Obama’s delusional press conference

A piece notes that despite the recent speech by President Obama at the Pentagon on ISIS, the strategy has not changed.

The article opens, “Since he last stood at the podium in the Pentagon briefing room in July, President Barack Obama has sent special operations forces into combat in Iraq and Syria, ordered hundreds of new airstrikes against the Islamic State, and struggled to figure out whether, or how, to incorporate Vladimir Putin’s Russia into the anti-Islamic State fight. Obama was back at the Pentagon Monday, but the situation on the ground in Iraq and Syria remains much the same as when the president last crossed the Potomac, and his comments reflected an administration searching for good news to announce”.

The report goes on to note “With no major new successes to tout, Obama was forced to recount many of the same victories he listed in July, when he said U.S. allies had taken Kobani in Syria and the cities of Tikrit and Sinjar in Iraq. In a sign of how tenuous even those types of successes can be, Kurdish Peshmerga forces were forced to launch a second full-scale assault on Sinjar just last month after pockets of Islamic State resistance continued to harass the local population. Kurdish commanders say they’ve finally pushed the final militant holdouts out of the area while cutting a vital highway resupply route between Syria and Mosul”.

This is the clearest sign yet the Obama strategy is not working. Many of the administration have the same refrain, that more time is needed but the question then arises as to how much time is needed before real successes come about against ISIS.

As evidence for this he writes “the Islamic State continues to hold the Iraqi cities of Mosul, Fallujah, and Ramadi, and uses the Syrian city of Raqqa as its administrative capital. Thousands of foreign fighters still stream across the Turkish border, and the fragile U.S.-backed government in Baghdad continues to struggle to unite the country behind the fight. Likewise, Iraqi troops have been fighting at the edges of the Islamic State-held city of Ramadi for months, unable to push deeply into the city despite having up to 10,000 personnel many trained and supplied by the United States — ringing the city. The Iraqi forces outnumber the defenders 10 to 1, according to some Pentagon estimates”.
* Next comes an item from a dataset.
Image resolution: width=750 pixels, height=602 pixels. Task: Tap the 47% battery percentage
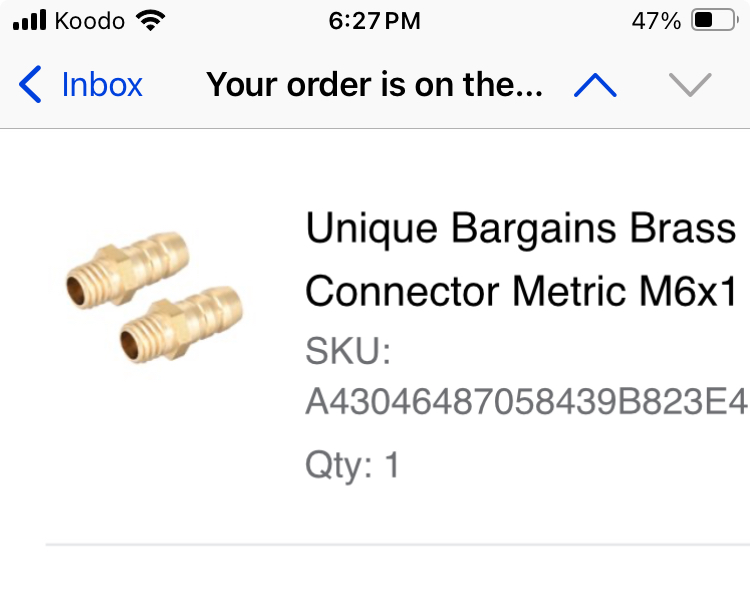click(656, 21)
The piece continues “In his remarks Monday, though, Obama painted a very different picture of the fighting in Iraqi towns and cities. He said, using an acronym for the Islamic State, that “our partners on the ground are rooting ISIL out, town by town, neighbourhood by neighbourhood, block by block” and “we are hitting ISIL harder than ever” with more than 9,000 airstrikes during the $5.2 billion, 16-month campaign. “In many places, ISIL has lost its freedom of maneuver because they know if they mass their forces, we will wipe them out. In fact, since this summer, ISIL has not had a single successful major offensive operation on the ground in either Syria or Iraq,” he said”.

The article goes on to make the point “The president made similar claims during his remarks at the Pentagon in July, boasting of the “thousands of fighting positions, tanks, vehicles, bomb factories, and training camps” that U.S. air power had eliminated and touting Iraqi forces as “an effective partner on the ground.” The fight has morphed in unexpected ways since the president was last at the Pentagon. In September, Russia sent dozens of fighter planes to Syria to support the regime of Bashar al-Assad, a move that immediately bolstered the strongman’s hold on power. While the White House and U.S. defense officials have been sharply critical of Russia’s role, Moscow’s jets have started to strike more Islamic State sites in and around Raqqa, and the Russians have made sure they will be a key player in any potential political settlement to the nearly five-year civil war in Syria”.

Correctly he notes that “Amid all of this, Defense Department leaders have been forced to admit in recent weeks that the Islamic State has continued to expand outside the strongholds it has built in Iraq and Syria, with affiliates now operating in Libya, Afghanistan, and other countries. Alleged Islamic State sympathizers have also been linked to bloody terrorist attacks in both Europe and the United States. Since Obama’s remarks over the summer, the Islamic State has claimed credit for bombing a Russian passenger jet over the Sinai Peninsula, as well as for the attacks in Paris and San Bernardino, which was the deadliest terrorist assault in the United States since 9/11″.

interestingly the author notes that “Ash Carter announced last month that as many as 200 special operations forces are headed to Iraq in the coming weeks to engage in direct combat with the militant group in an attempt to pick apart its leadership structure. The deployment will come on top of the 50 commandos recently sent to northern Syria to advise moderate Arab and Kurdish groups there. While defense officials have refused to confirm if those troops have already arrived in Syria, Obama announced they “have begun supporting local forces” in cutting off supply lines leading to Raqqa”.